Legislation is being introduced in The Enactment of Extra-statutory Concessions Order 2012 to give effect to extra-statutory concession (ESC) C16: Dissolution of companies, under Companies Act 2006, s 1000 and s 1003.
A distribution is income in the hands of the shareholders, but those made by a company in a winding-up are excluded, and have to be treated as capital payments to be taken into account in calculating any chargeable gains of the shareholders.
A company that has ceased business altogether may not wish to undertake the administration and expense involved in the formal winding-up procedures, preferring to distribute its remaining assets to shareholders and then seek to be struck off the joint stock companies register and dissolved under Companies Act 2006, s 1000 or s 1003.
A dissolution is not a winding up and so the distribution of its surplus assets to the shareholders is, as a matter of law, an income distribution.

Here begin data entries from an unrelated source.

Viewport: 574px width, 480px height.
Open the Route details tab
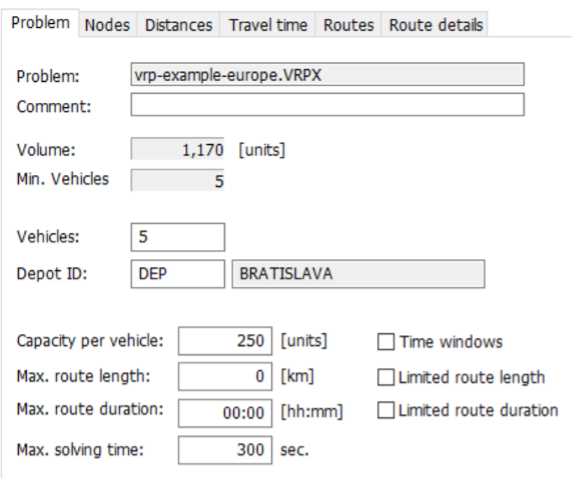[x=435, y=25]
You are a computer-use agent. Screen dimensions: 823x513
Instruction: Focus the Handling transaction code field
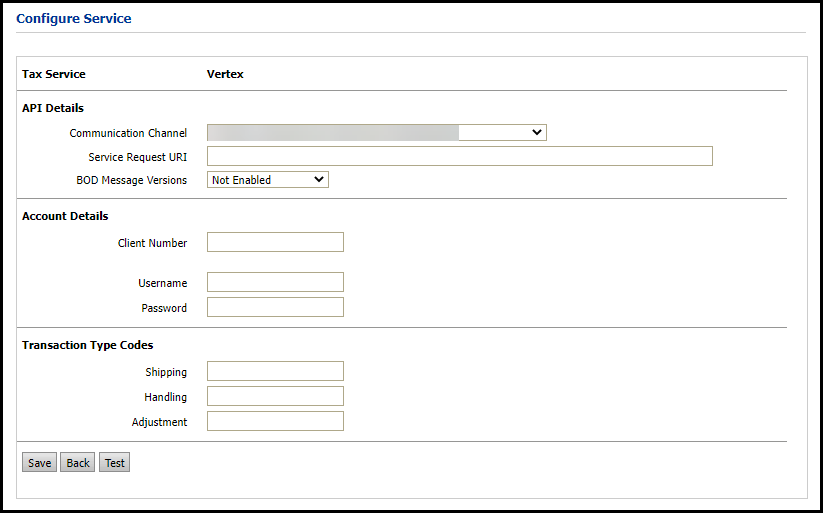point(275,396)
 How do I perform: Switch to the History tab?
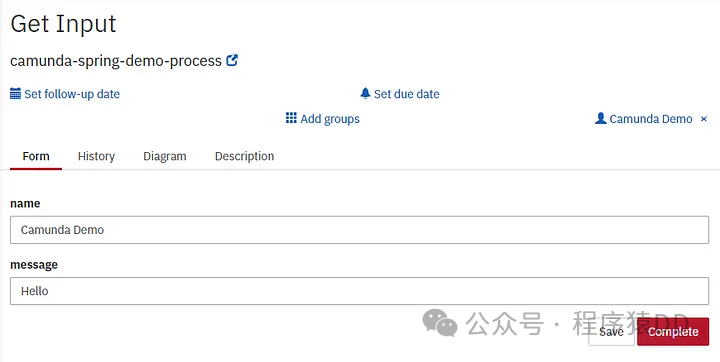96,156
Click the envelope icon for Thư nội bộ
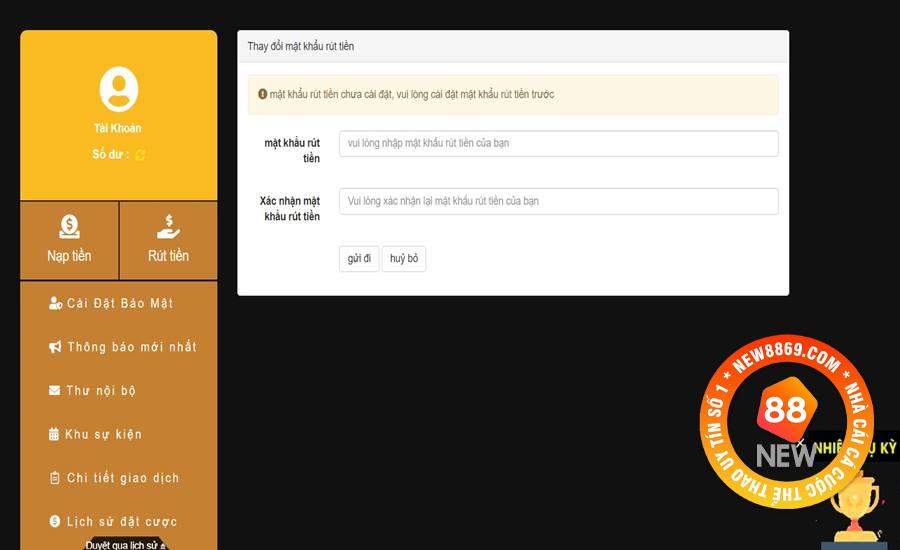Viewport: 900px width, 550px height. pyautogui.click(x=55, y=391)
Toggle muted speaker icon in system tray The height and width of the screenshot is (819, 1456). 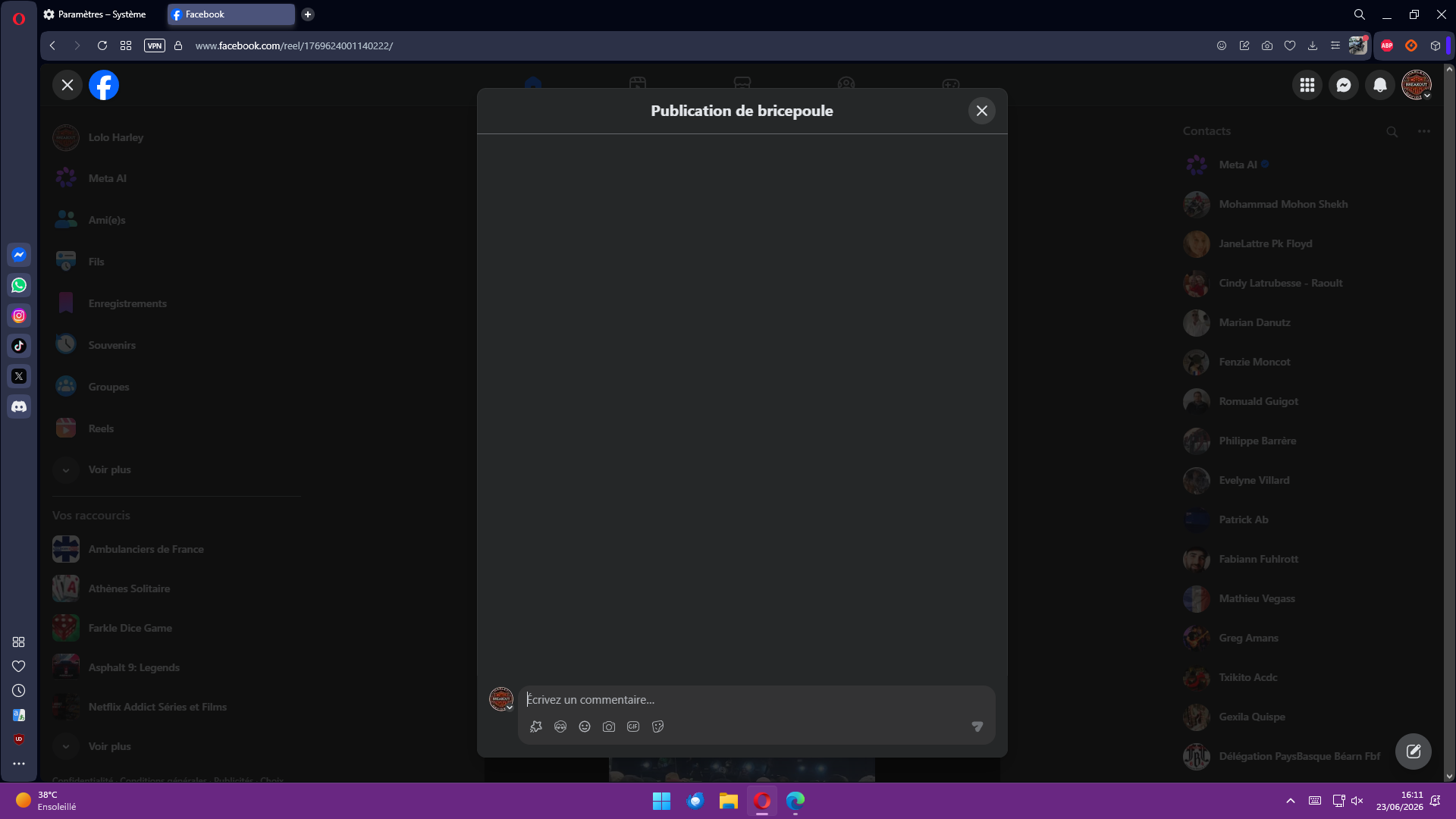1357,801
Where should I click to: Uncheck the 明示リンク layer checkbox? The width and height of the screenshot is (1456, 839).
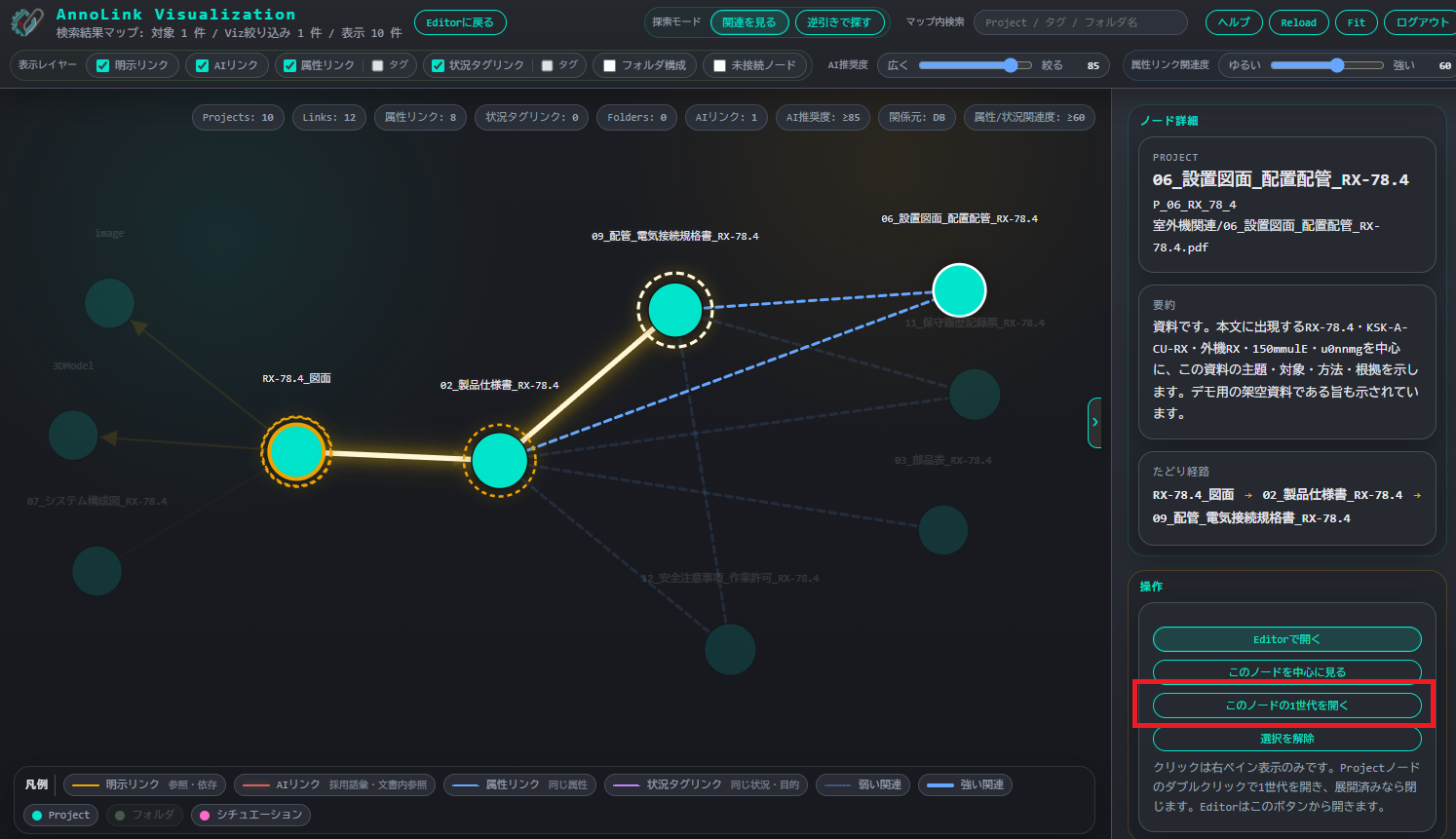point(102,65)
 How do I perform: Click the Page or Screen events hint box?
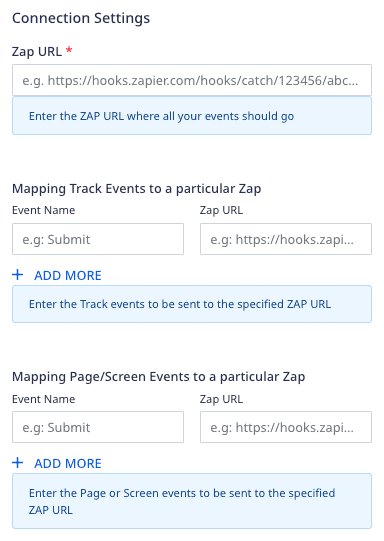tap(192, 501)
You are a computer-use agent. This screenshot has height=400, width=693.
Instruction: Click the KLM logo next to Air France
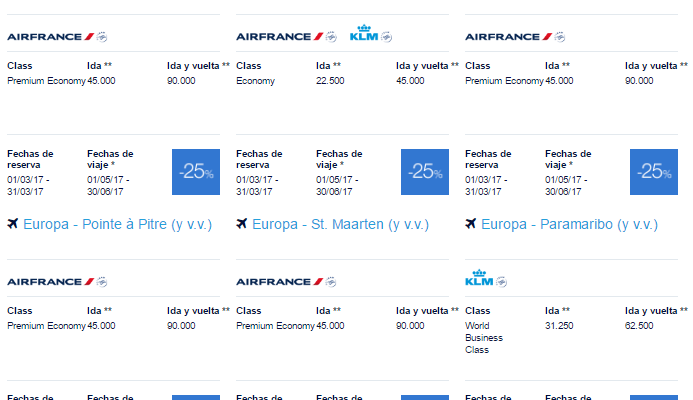coord(364,33)
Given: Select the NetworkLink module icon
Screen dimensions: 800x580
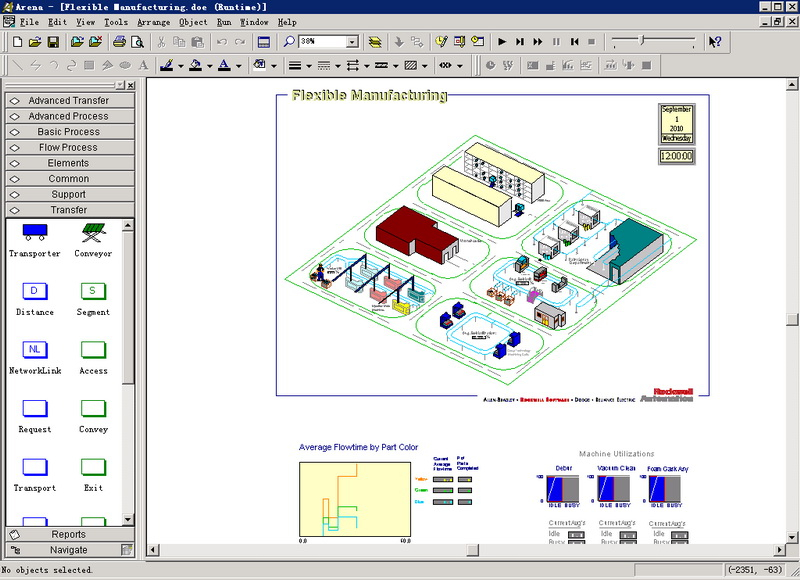Looking at the screenshot, I should [34, 350].
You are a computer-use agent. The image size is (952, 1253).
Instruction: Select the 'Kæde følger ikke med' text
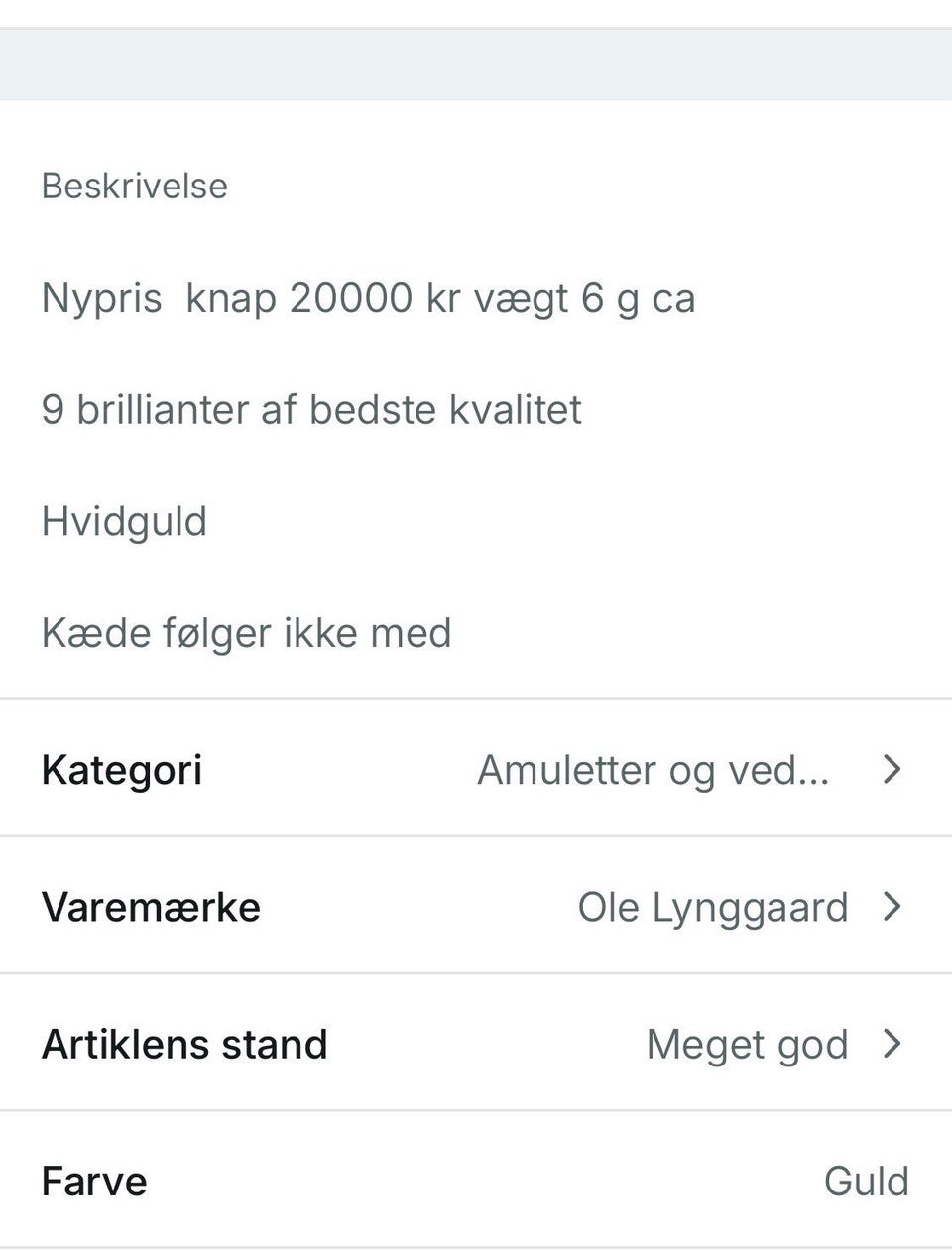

ESC C16 allows a distribution in such circumstances to be treated as the equivalent of a distribution in a winding up: as a capital payment, which normally results in the shareholder paying less tax.
For anti-avoidance reasons, the legislation enacting ESC C16 imposes a limit of £25,000 on distributions that can be treated as capital payments.
Subject to parliamentary approval the measure will have effect for distributions on or after 1 March 2012.
The government’s plans still need to be modified to be good news for owners of and investors in small businesses, said the Chartered Institute of Taxation, which claimed the proposal is too restrictive and noted that, under the concession, there is no limit on distributions.
Andrew Gotch, chairman of the professional body's owner-managed business sub-committee, said £25,000 was an improvement on the £4,000 initially suggested, but that a higher limit calculated per shareholder, or none at all would be better.
He hoped the government would consider increasing or removing the ceiling before the proposal comes into law.